Confía en que, junto a Honda, pueda continuar por la misma línea de trabajo que esta temporada para hacer una moto que se adapte más a su estilo: «Todo lo que se trabajó en Japón sigue un poco en pie, según lo que he podido hablar con Takeo (Yokoyama), para la moto del año que viene. Lo sabré cuando la pruebe, pero todos mis comentarios y lo que creo que le falta para poder darme mucha más competitividad lo saben y están trabajando en ello. Que lo puedan hacer todo o de qué forma lo podemos trasladar al circuito, eso no lo sé. Eso no lo sabremos hasta que pruebe la nueva moto».

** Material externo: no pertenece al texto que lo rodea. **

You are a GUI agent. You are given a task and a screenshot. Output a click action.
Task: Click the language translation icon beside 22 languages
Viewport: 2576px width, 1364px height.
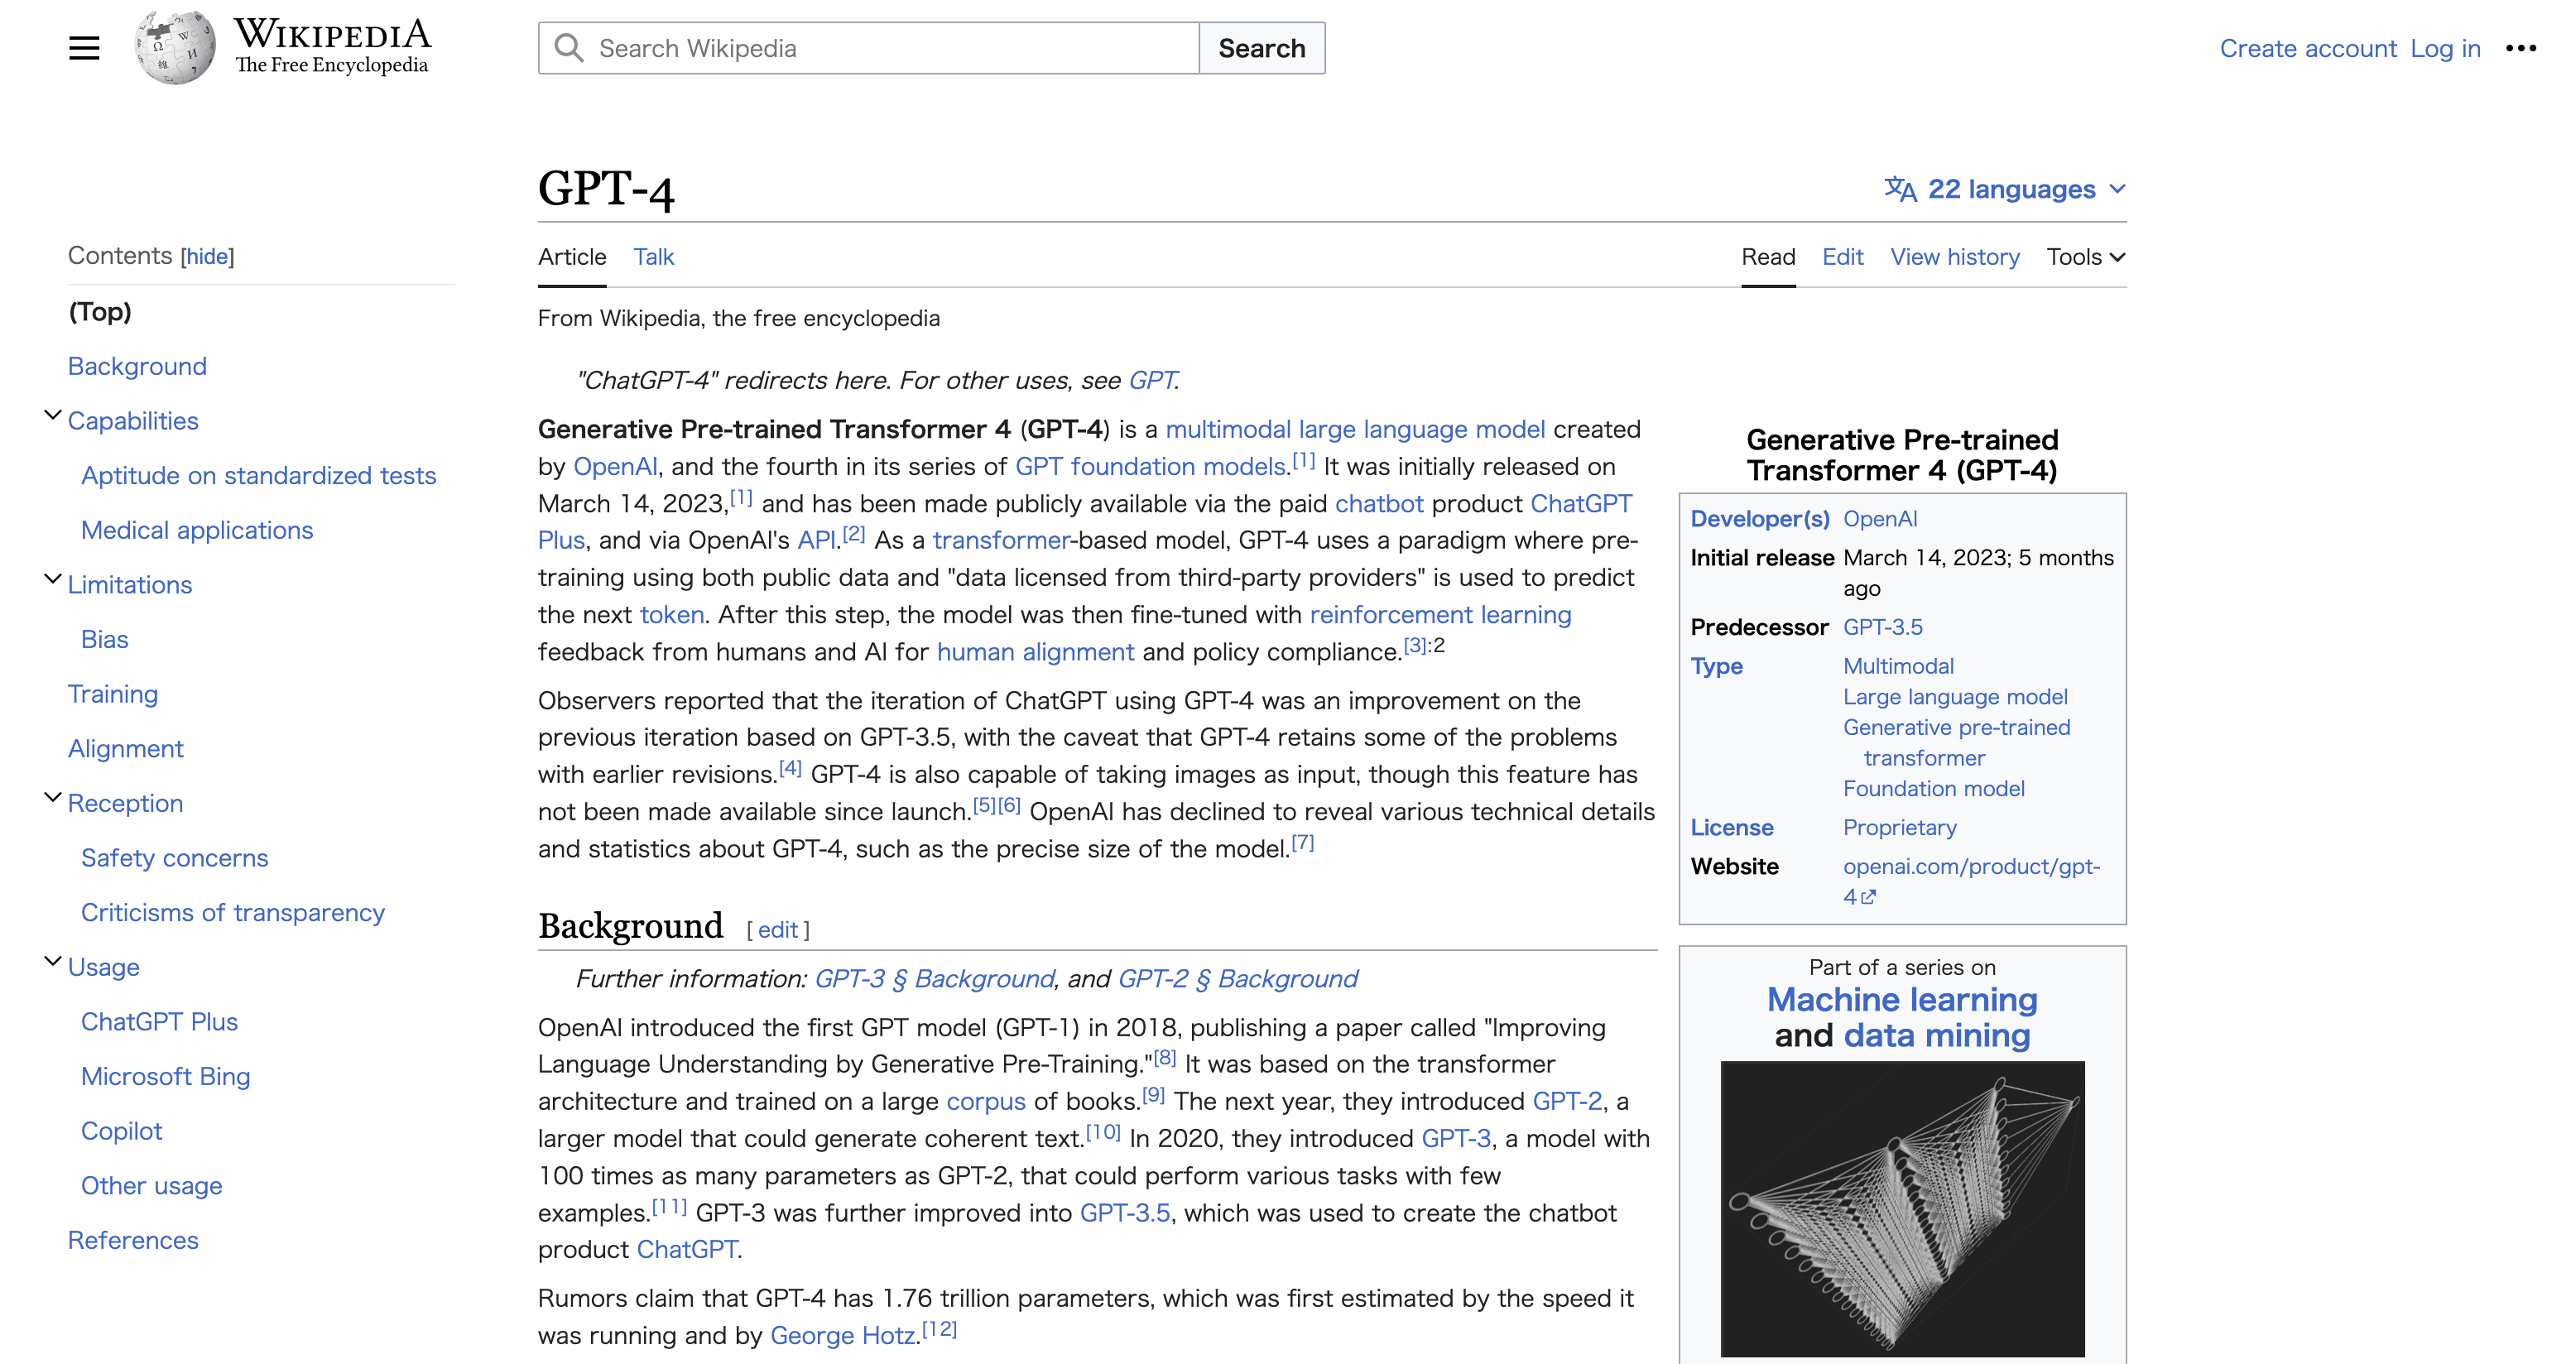pos(1899,189)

Sobre lo que espera para el final de temporada, en el que cree que las cosas seguirán más o menos por la misma línea, y sobre si este es el momento más complicado de su carrera deportiva: «Claro que es muy difícil. Si te enfocas a corto plazo, es dificilísimo. Si tienes un poco más perspectiva y miras toda mi carrera, sigo siendo un piloto muy afortunado. Si te enfocas en el presente, es muy complicado. He sufrido mucho en cuanto a resultados, en cuanto a lesiones y en cuanto a sensaciones con la moto, pero es lo que hay. Las lesiones han truncado mucho esa evolución que estaba llevando a cabo. Al menos, a pesar de que nunca he sido competitivo con esta moto, terminaba como mejores carreras a 15 segundos, no a 46 como de momento, pero todo ha influido negativamente para que esté a esa distancia. El físico ha sido importante. Todavía me sigue doliendo la espalda después de las carreras, no he podido empujar para tener mucha fuerza y masa muscular, y eso se va ganando poco a poco. A nivel de pilotaje, cada vez voy cogiendo más fluidez con la moto y voy pilotando mejor, pero en cuanto a resultados, por A o por B de momento no damos un gran paso adelante. Hemos entendido algunas cosas en esta carrera y después de este final que nos pueden servir técnicamente para el futuro. A nivel de entender un poco más la moto y a nivel físico, puedo mejorar para estar más cerca. En principio, y aunque igual encontremos algún circuito que igual se me dé muy bien, aspirar a podios este año o al top 5 va a ser muy difícil. Va a ser más una progresión constante, espero, y lenta».